Puedo al fin pasear por estas calles sin sensación de ahogo. Pero no fue así hace un tiempo. Años atrás rogué una y otra vez partir de aquella yerma cárcel, y en cuanto se me presentó la oportunidad, no lo dudé. Aún con mis impedimentos, me refugié de estos jardines que antes fueron escombros, creyendo que podría librarme para siempre.
Dijo Tolkien en Los hijos de Húrin: "El hombre que huye de lo que teme acaba comprobando que sólo ha tomado un atajo para encontrarse con ello". Tan sólo fue un atajo. Separarme de aquel remanso de paz que había construido, quizás con ladrillos de fantasía, fue como desgarrarme el alma. Pero peor fue vivir de nuevo encerrada en mi escombrera. Mucho tiempo tardé en aceptar mi destino. Perdí mi fuerza física, que aunque no era mucha, al menos me servía en mi día a día; perdí el entusiasmo; murieron mis anhelos y envolví mi corazón en una espesa niebla incolora e insípida.

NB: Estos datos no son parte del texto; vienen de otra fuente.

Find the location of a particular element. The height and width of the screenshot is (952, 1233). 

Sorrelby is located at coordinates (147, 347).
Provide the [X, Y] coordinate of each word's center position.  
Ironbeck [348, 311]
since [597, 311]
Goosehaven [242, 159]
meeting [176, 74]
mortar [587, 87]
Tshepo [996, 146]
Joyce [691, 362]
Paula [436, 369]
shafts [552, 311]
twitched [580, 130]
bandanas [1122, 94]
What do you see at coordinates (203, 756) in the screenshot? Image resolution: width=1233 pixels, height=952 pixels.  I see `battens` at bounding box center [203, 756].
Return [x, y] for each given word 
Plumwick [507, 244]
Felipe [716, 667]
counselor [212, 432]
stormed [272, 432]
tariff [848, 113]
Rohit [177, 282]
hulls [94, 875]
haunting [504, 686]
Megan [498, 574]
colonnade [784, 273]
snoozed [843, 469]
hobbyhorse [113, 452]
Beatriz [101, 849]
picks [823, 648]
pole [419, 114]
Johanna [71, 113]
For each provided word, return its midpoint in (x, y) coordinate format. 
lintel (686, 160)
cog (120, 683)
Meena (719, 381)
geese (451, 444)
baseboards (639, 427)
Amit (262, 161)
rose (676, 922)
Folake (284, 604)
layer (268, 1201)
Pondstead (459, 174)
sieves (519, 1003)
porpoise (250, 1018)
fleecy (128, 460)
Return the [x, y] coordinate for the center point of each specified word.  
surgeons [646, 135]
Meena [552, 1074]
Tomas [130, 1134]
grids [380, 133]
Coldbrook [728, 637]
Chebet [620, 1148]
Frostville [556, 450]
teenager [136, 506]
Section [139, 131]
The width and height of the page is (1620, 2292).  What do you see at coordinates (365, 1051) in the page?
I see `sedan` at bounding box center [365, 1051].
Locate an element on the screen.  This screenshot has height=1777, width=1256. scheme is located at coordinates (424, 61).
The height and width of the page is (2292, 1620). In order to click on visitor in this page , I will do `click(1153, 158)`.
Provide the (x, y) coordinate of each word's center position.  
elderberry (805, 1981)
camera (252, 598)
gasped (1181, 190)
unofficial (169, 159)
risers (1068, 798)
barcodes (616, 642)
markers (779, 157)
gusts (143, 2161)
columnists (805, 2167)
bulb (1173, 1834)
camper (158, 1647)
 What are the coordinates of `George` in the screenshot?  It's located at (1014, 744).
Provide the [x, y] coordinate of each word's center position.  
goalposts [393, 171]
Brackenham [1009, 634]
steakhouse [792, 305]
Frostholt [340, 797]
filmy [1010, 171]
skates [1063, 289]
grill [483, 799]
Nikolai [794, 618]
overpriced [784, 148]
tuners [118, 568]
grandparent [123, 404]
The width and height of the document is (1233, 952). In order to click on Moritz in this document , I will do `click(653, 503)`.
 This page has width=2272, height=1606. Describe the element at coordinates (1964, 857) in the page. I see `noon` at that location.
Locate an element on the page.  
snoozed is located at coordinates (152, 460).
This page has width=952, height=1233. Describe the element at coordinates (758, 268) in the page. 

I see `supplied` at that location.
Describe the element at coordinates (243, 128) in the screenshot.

Y sólo entonces, cuando las lágrimas disolvieron la niebla de impasibilidad igual que las lágrimas del caballero terminaron por deshacer su armadura, unas manos invisibles comenzaron a arrancar las malas hierbas y a convertir aquella escombrera en un fecundo jardín, proceso en el cual me encuentro inmersa en esta primavera de mi vida.